At times I look on the works of my people and smile. A brief smile in light of my duties, but a smile none the less. I never asked to exist and once I did, I certainly never asked for this fate. Whatever humor my creator sees in it is lost to me, but I have little choice in the matter. What is that fate? Naught but to walk the world as a collector of souls. The first of our kind walks among us unseen as the end of us all. Come to think of it, perhaps I can see the humor in it even if I don’t feel it.
Ever I am called by those dead and dying. Ever I come to them and despite myself I take their essence from the husk of their body to be delivered into what I can’t describe. Whatever the afterlife affords them I suppose, though having never been granted the same passage, I can only guess. Several thousand years and I still hesitate each time. It isn’t as though I expect I can resist. I tested that hope fully in the first two centuries.
No, it is just an inherent loathing of taking the life of anyone that keeps me fighting. That or it is just habit and I tell myself I still care to make myself feel better. It’s admittedly difficult to stay sane and have anything resembling empathy left after so long. Most days I admit I feel nothing but apathy as I am drawn along to do my task.
You’ll be interested to know that this time is different. Ever have I resisted and ever have I been compelled. I hesitate at the door now and am not compelled forward. Whoever is there is dying, I feel that. They are hanging on by so very little, yet I am presented with a choice for the first time ever since I myself died. And the funny thing; I choose to enter.
I finally get to decide and I just go about business as usual. Not really. Honestly I just wonder at what must be happening that I would have a choice at all. The woman sitting there is well aged, but isn’t showing any signs of severe pain or illness. Nothing is happening to cause a sudden death. Curious, I feel the need to move closer and that is when it happens.
No, not sudden death. She looks at me. Not in my direction, at me. She stares strait at me in a way no other being has done since the day I died and acknowledges that I exist at all. It’s a surreal feeling after so long as nothing but a shadow among flames. Wonder further still as I am spoken to!
“I’ve been expecting you for some time.” The woman had a pleasant smile as she spoke.
“How can you see me?”
“I saw you once before, when my husband died. Only for a moment, but I knew you for what you were.”
“I don’t understand.”
“Neither do I, at least not that part of it. You are death and I have been waiting for you. It’s enough that we both understand our roles.”
“You’re dying.”
“I’ve hardly been alive for years now really. I suppose I just finally reached the tipping point between being barely alive and actually dying.

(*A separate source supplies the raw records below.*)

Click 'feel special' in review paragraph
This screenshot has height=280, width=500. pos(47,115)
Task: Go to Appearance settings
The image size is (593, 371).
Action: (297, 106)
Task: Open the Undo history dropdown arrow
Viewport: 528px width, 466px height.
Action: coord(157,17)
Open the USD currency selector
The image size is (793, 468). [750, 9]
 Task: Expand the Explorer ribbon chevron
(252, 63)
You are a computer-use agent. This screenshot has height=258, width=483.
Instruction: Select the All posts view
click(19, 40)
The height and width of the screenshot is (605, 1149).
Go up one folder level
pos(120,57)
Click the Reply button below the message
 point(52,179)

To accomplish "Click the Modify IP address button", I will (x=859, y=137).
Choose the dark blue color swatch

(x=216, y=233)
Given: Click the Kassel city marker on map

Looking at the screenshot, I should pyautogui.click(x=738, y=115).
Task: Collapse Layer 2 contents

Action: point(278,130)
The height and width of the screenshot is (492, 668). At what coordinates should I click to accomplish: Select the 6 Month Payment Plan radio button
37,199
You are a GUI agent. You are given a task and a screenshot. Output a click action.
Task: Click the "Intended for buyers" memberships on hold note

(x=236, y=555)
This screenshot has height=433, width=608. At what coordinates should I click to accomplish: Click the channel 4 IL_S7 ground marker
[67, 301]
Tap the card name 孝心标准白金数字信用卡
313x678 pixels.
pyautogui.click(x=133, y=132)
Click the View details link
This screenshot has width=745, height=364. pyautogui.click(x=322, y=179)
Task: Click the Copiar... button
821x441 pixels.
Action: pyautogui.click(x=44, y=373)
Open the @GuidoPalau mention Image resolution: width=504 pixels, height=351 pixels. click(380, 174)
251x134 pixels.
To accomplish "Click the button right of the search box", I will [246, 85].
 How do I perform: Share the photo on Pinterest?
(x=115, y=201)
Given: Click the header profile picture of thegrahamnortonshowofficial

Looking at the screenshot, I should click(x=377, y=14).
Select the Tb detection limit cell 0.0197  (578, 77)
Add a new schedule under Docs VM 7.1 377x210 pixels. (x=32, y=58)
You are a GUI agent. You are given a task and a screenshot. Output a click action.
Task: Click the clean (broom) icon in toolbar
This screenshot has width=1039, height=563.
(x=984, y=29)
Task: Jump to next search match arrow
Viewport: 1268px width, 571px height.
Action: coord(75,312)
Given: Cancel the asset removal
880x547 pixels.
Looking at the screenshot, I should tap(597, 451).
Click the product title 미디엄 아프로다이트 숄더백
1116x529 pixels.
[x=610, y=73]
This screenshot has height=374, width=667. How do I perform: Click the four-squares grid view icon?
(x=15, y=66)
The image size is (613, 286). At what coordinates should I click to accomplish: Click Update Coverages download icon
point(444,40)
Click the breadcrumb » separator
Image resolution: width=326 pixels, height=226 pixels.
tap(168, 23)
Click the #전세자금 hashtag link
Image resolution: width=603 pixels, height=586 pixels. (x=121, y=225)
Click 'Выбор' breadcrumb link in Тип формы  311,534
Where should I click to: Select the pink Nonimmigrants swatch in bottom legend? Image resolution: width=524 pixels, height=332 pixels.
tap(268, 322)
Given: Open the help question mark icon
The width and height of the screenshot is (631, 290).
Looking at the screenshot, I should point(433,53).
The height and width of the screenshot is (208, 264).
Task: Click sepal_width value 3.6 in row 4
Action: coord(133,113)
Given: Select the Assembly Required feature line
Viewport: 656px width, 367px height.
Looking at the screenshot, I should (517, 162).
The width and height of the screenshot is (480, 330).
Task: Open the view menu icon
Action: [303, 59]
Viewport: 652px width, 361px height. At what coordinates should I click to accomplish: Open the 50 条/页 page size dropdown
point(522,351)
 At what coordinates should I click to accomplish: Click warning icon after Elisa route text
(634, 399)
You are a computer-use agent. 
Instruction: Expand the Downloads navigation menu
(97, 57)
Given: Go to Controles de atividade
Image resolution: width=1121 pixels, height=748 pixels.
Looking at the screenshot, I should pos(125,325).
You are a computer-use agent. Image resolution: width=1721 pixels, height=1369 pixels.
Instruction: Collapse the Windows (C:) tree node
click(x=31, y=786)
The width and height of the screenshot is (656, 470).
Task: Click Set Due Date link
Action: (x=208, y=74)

I’m honestly glad you came before I was too ill to talk or the pain got more severe.”
I have a million questions and even more thoughts, but what do you say to the first person you talk to in thousands of years?
“Thank you.” She offered and sat waiting.
“You are thanking me for taking your soul?”
“Yes. You’re here to ease my suffering and ensure I get to see my husband again. I’ve made my peace in this world. I am ready for the next.”
She was ready to die. Rare enough, but that she could interact. The last thing I wanted to do was see her dead. I wasn’t being compelled, so I simply stood.
“Please,” She opened her eyes again. “I would rather it go quickly. I’m sure you have others to attend to as well.”
I did, but through forces I never really understood, I could get to each without delay even when there should have been overlap. People were dying constantly after all. Right now, in this moment, I could finally talk to someone. I would have as much time as I wanted until she was ill enough for the unseen force to fully compel me. I could be something other than alone for however long there was and that was more precious than anything else.
“Your time left is,” I hesitate at how to say this so that I can have some hope of a lengthy conversation. “Complicated. You aren’t yet dead.”
“I’ve always presumed I wouldn’t be until you came to finish the task.”
“True, but I mean you have more time.”
“Then why are you here?”
“The irony of fate. Can we talk?”
“I should say we already are.”
She smiled and I couldn’t help but smile broadly in return. For once not the passing gesture dulled by the sense of looming duty. When I smiled now it was full of more life than any dead man should be able to muster. Live might not be the right word for it, but I planned to live every moment of this experience. It was good to smile again.